NorthernShores Fri 08-Nov-13 21:13:58

Swimming, gymnastics, drama.

JiltedJohnsJulie Fri 08-Nov-13 22:13:36

We only did swimming lessons in Reception. They are so tired and so little, I don't think they need any more. There's plenty of time for organised activities when he's a little older.

Reading and cooking with you are lovely activities and he should appreciate the time with you.

sharesinNivea Sat 09-Nov-13 20:50:04

ReallyTired But they do have staffies on chains and they actually ARE called Jayden and Chardonnay! I wouldn't send them to Judo if the kids were called Tarquinius and Esme, either. The point is, they're learning to fight. It's not a skill I want my son to learn.

sharesinNivea Sat 09-Nov-13 20:50:49

I think swimming lessons looks ideal actually, Thankyou everyone smile

Jiltedjohnsjulie Sun 10-Nov-13 09:43:17

Dd did start a martial arts class towards the very end of reception but I think by then its the summer, holidays are coming up, the nights are lighter and they are much better at coping with the demands of school.

Regardless of what the children are named, I think its important to get a martial arts class that you are happy with. My bfs son was went to one where the sensei was very shouty and when her DS got hurt he was completely uncaring which was very upsetting for him and has put her DS off martial arts. We have been very lucky in that the first club we have tried has very strict but quiet and calm senseis, both make and female, who are very caring and are brilliant role models. They also won't tolerate any fighting with karate out of the club, unless the chikdren are using it in genuine self defence of course smile

Might be worth waiting till at least after Christmas and trying a club you are more happy with. They get very busy at school before Christmas and it can make them very tired.

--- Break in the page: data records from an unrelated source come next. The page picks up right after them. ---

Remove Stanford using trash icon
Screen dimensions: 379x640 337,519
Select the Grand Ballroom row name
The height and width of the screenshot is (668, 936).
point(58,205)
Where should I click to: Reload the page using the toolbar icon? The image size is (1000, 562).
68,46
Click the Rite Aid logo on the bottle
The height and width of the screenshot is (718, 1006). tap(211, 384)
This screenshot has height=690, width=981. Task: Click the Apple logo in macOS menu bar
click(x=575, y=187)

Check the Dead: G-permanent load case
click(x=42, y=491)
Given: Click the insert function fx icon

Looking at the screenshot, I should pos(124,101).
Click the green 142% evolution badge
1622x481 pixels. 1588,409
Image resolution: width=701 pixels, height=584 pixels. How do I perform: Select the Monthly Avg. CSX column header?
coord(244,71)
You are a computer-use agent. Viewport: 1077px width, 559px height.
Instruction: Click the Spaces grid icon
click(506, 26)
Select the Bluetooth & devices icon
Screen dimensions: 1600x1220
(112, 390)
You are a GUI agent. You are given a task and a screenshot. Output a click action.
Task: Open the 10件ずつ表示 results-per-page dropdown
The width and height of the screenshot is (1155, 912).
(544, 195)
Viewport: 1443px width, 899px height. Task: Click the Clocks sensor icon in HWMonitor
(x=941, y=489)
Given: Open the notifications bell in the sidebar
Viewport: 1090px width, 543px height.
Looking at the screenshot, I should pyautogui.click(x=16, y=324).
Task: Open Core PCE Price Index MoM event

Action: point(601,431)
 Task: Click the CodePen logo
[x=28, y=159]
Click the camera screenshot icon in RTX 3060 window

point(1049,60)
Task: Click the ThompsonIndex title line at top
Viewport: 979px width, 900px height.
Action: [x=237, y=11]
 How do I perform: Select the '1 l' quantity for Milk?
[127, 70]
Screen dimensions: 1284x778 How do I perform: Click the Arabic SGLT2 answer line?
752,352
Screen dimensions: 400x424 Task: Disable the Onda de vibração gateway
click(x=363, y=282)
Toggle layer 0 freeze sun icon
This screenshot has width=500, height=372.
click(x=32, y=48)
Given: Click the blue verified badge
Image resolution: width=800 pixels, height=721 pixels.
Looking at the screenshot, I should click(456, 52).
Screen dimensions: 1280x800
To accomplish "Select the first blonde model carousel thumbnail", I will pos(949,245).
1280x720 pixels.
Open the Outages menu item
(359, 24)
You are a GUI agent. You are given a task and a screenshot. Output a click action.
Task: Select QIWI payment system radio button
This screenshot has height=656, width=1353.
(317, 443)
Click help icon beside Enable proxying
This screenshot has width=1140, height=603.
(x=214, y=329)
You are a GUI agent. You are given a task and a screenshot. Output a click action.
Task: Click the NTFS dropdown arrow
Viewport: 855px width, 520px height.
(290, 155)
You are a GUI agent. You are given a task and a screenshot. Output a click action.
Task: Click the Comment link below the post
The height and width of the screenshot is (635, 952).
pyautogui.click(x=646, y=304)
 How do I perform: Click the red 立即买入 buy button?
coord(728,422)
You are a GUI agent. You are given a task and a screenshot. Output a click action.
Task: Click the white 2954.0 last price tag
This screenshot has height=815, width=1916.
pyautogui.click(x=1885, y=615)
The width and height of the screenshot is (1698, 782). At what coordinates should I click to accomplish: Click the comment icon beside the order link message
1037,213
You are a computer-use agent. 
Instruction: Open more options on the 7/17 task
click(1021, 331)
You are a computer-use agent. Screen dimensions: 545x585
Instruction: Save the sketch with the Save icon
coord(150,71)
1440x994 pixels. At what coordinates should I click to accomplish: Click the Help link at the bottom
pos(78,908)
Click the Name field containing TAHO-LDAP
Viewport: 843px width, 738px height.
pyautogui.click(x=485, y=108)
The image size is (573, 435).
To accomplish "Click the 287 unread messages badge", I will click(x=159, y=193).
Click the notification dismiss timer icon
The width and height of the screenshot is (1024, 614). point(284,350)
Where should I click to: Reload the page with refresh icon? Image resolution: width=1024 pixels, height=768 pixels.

cece Sun 10-Nov-13 09:50:32

My 4 year old doesn't do any. He will start rugby next Sept.

Jiltedjohnsjulie Sun 10-Nov-13 09:55:13

Have a think about putting his namaste down for Beavers to. They can start when they are 6 and there is sometimes a waiting list. The waiting list in our area is long. Ended up putting dd down for rainbows when she was about 2 weeks grin

shirleycat1 Mon 11-Nov-13 20:23:15

What dog owners? With children who actually ARE called Jayden and Chardonnay? Well imagine having your little lord Fauntleroy associating with them.